- _YOUR ASSIGNMENT_
Leaving all pictures out, output exactly and only the line containing "You are a GUI" and the lines that follow it to the end of the material below.

- _GIVEN DATA_
☆ ☆ ☆

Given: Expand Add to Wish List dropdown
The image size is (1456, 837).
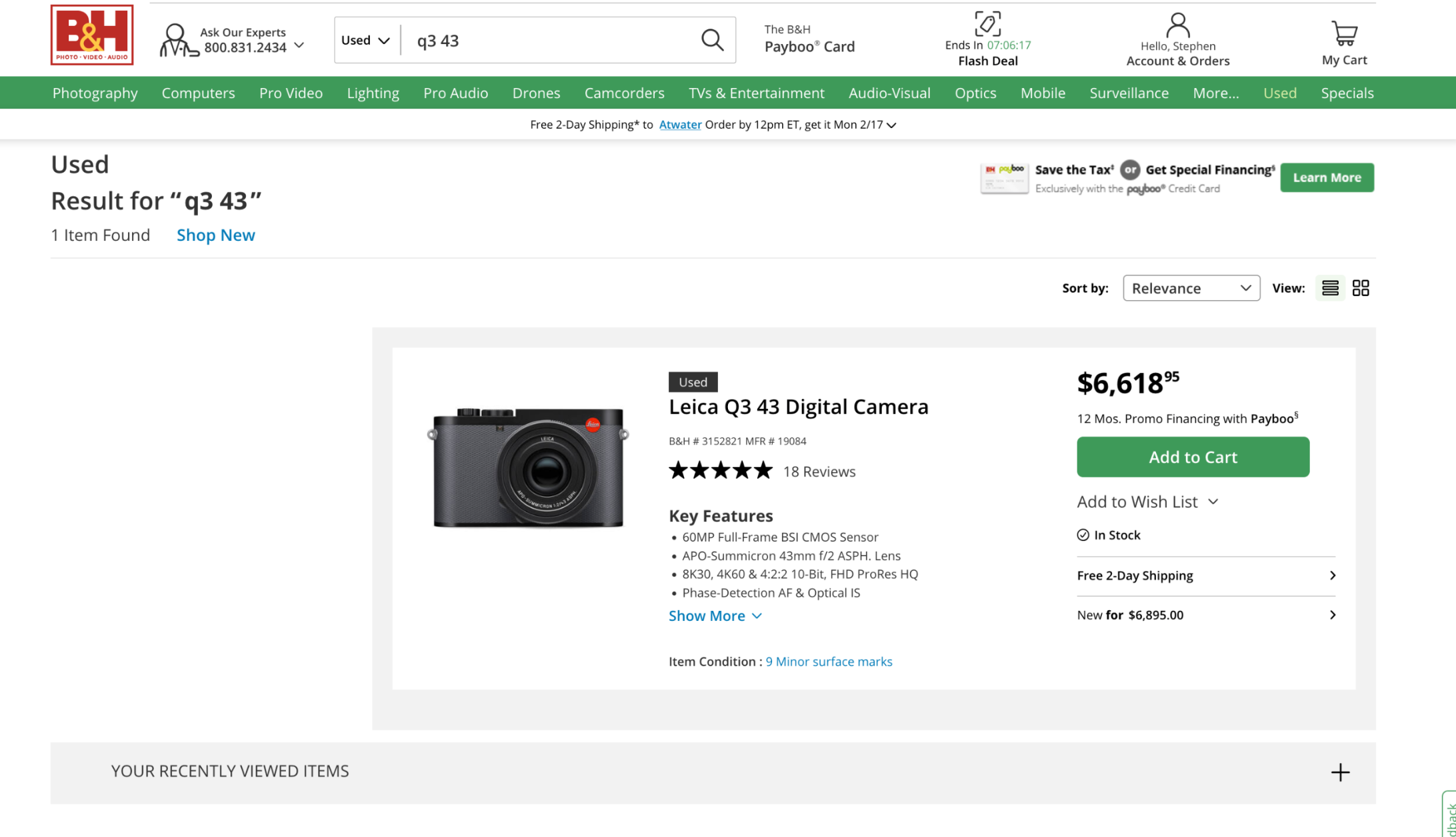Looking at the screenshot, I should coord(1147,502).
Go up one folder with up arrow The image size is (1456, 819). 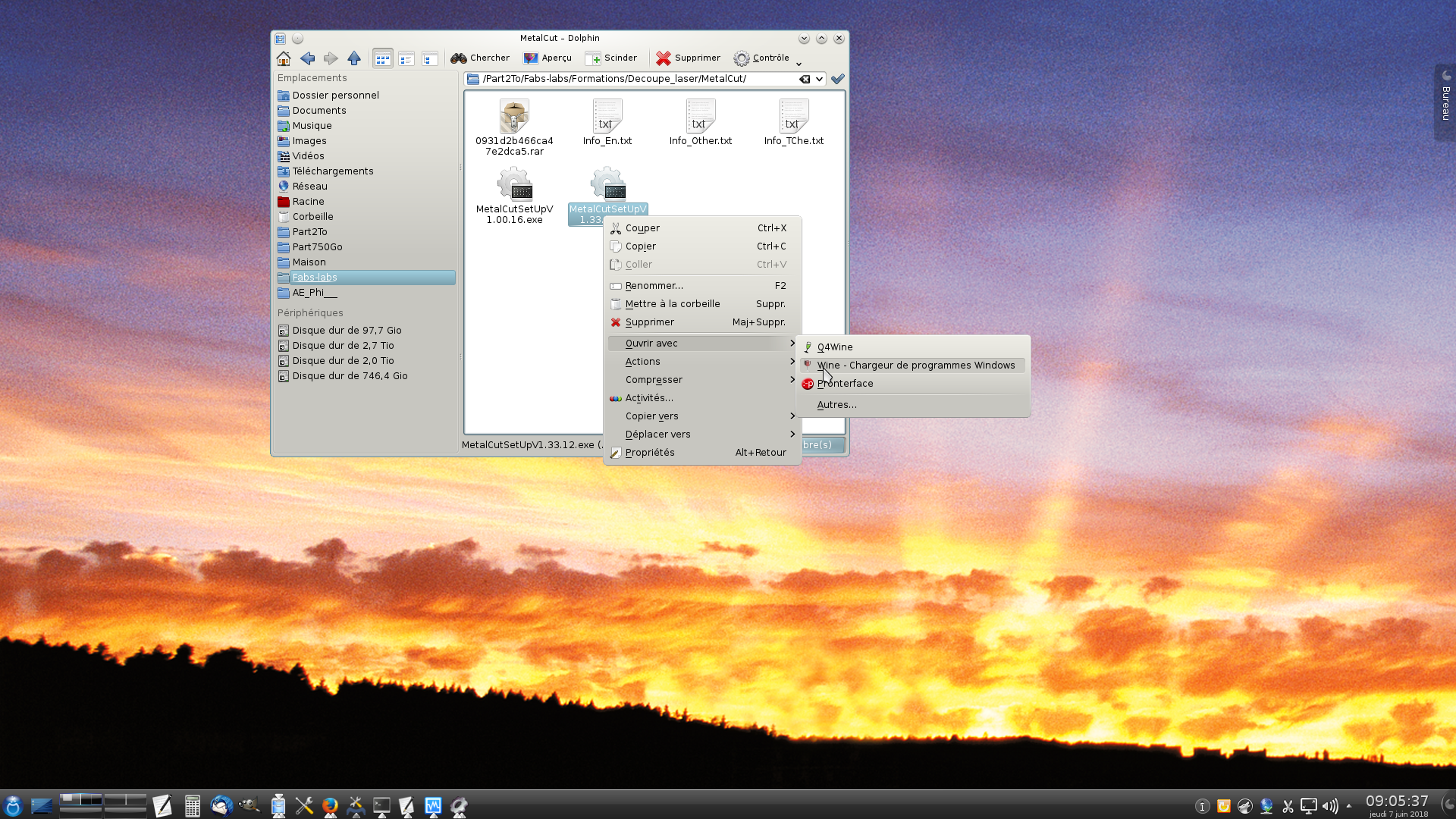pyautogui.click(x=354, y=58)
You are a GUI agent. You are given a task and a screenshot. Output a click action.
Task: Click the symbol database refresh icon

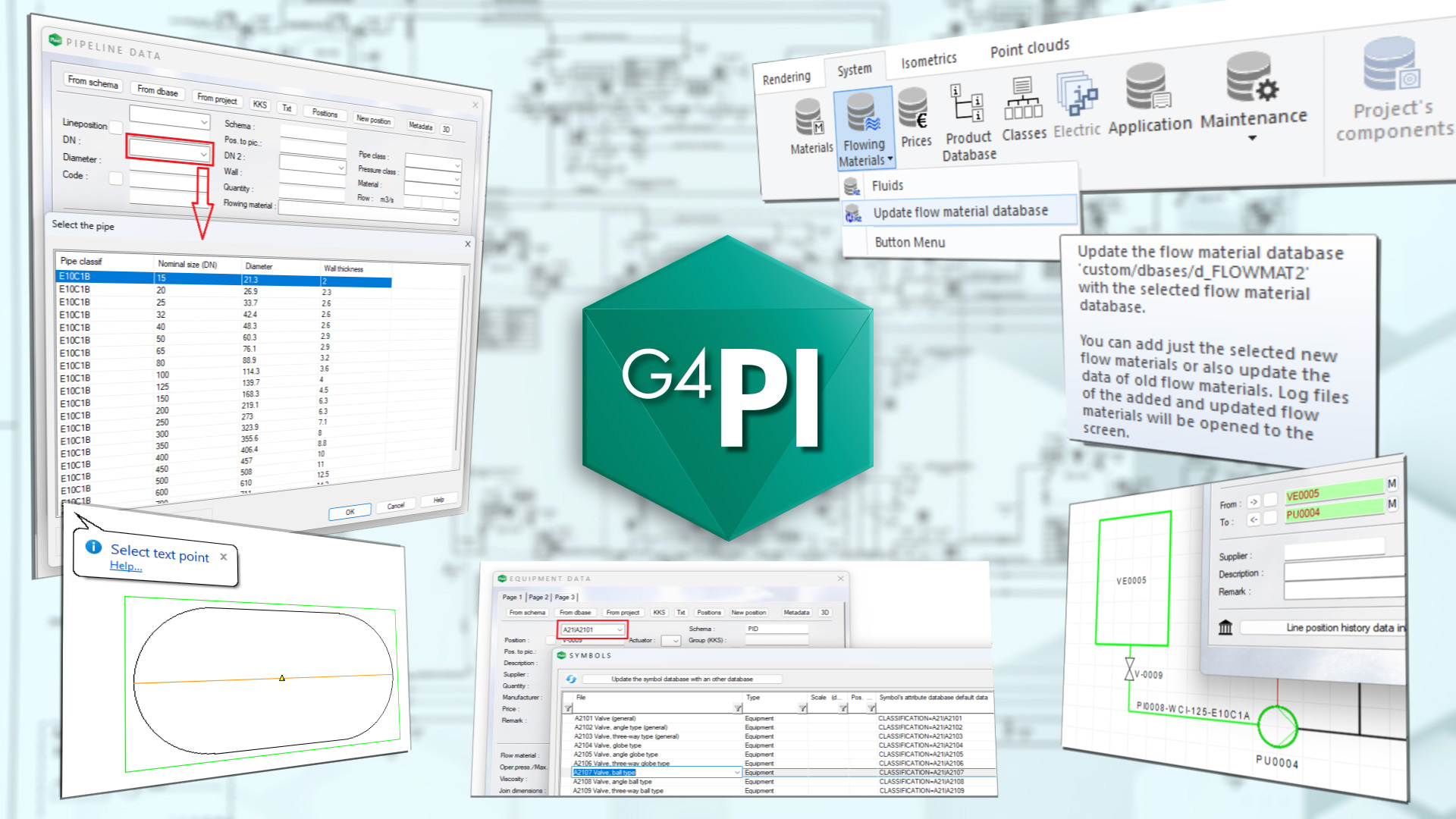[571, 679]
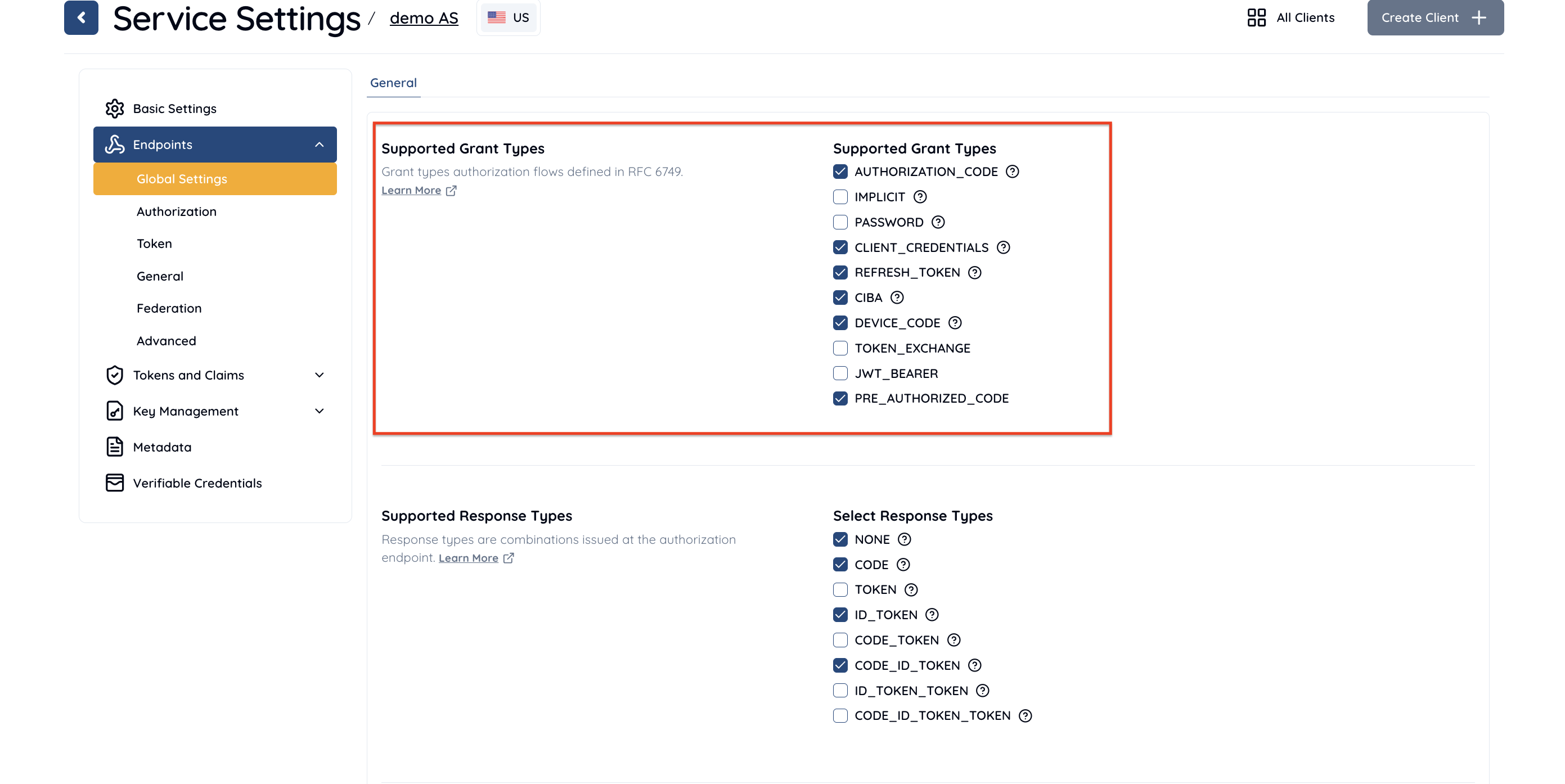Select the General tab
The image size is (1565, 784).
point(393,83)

☆ ☆ ☆

- _OUTPUT FOR THIS TASK_
You are a GUI agent. You are given a task and a screenshot. Output a click action.
Task: Click the symbol database refresh icon

[571, 679]
Select the General tab
The image size is (1565, 784).
point(393,83)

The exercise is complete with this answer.